The film stars Kate Hudson as Zu, a troubled and feckless woman who, when her grandmother dies suddenly, must care for her autistic half-sister Music (Maddie Ziegler).
The portrayal of autism and the casting of a non-autistic (or neurotypical) actress is what has provoked most of the criticism, but I confess (admittedly with limited direct experience of the condition) to being rather moved by Ziegler’s powerfully committed performance.
From where I was sitting, the film’s flaws lie more in an uneven narrative and sudden lurches into dreamlike song-and-dance sequences that feel pretentious and indulgent.

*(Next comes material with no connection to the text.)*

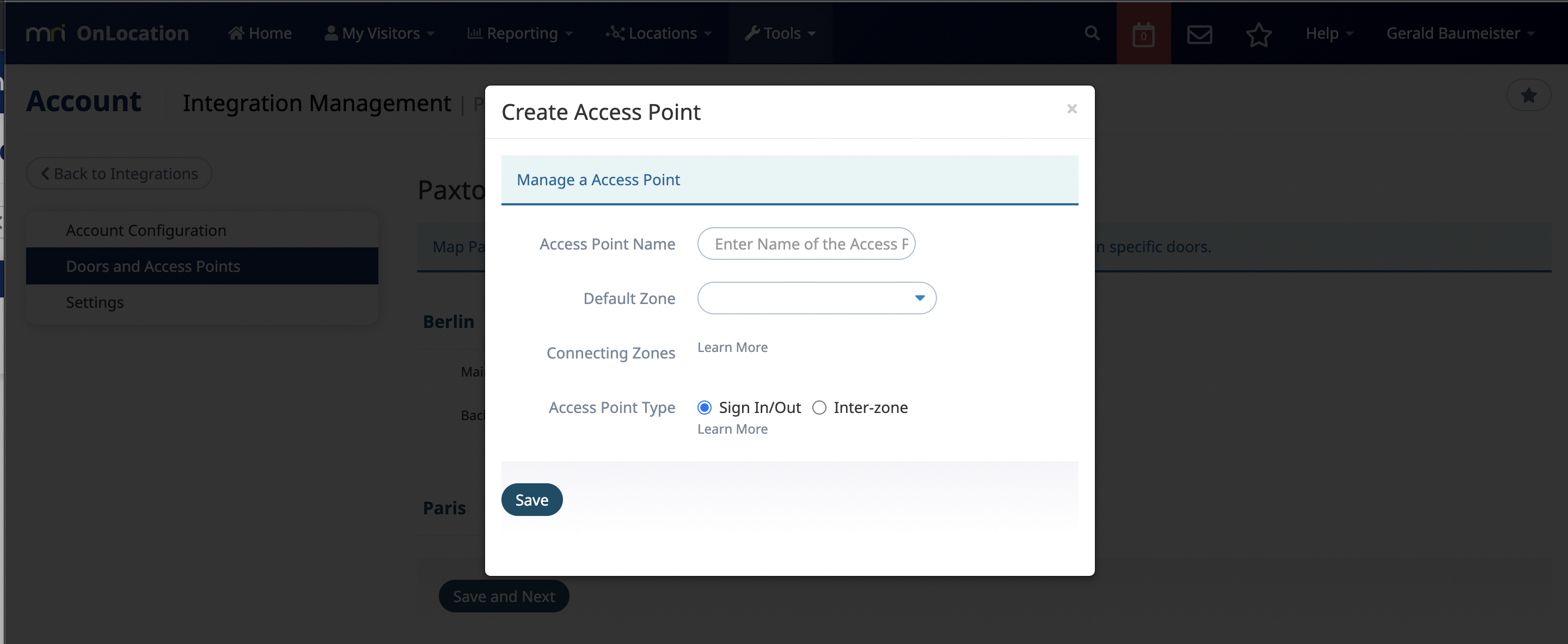Screen dimensions: 1568x644
Task: Click the star favorites icon in navbar
Action: click(x=1258, y=34)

Weirdness also abounds in another directorial debut, Matthew Rankin’s The Twentieth Century (★★★II). In fact, it could hardly be weirder, which in itself is strange, because the subject — the life of Canadian statesman William Lyon Mackenzie King (Dan Beirne) — seems so, well, square.
Instead, it’s a trippy extravaganza, parodying different film styles and toying with gender expectations, as if Monty Python had teamed up with Salvador Dali and together they’d decided to push the boat out. It’s good eccentric fun, in parts, but the fun wears off, leaving only the eccentricity.
■ MUSIC and The Twentieth Century are both available on digital platforms.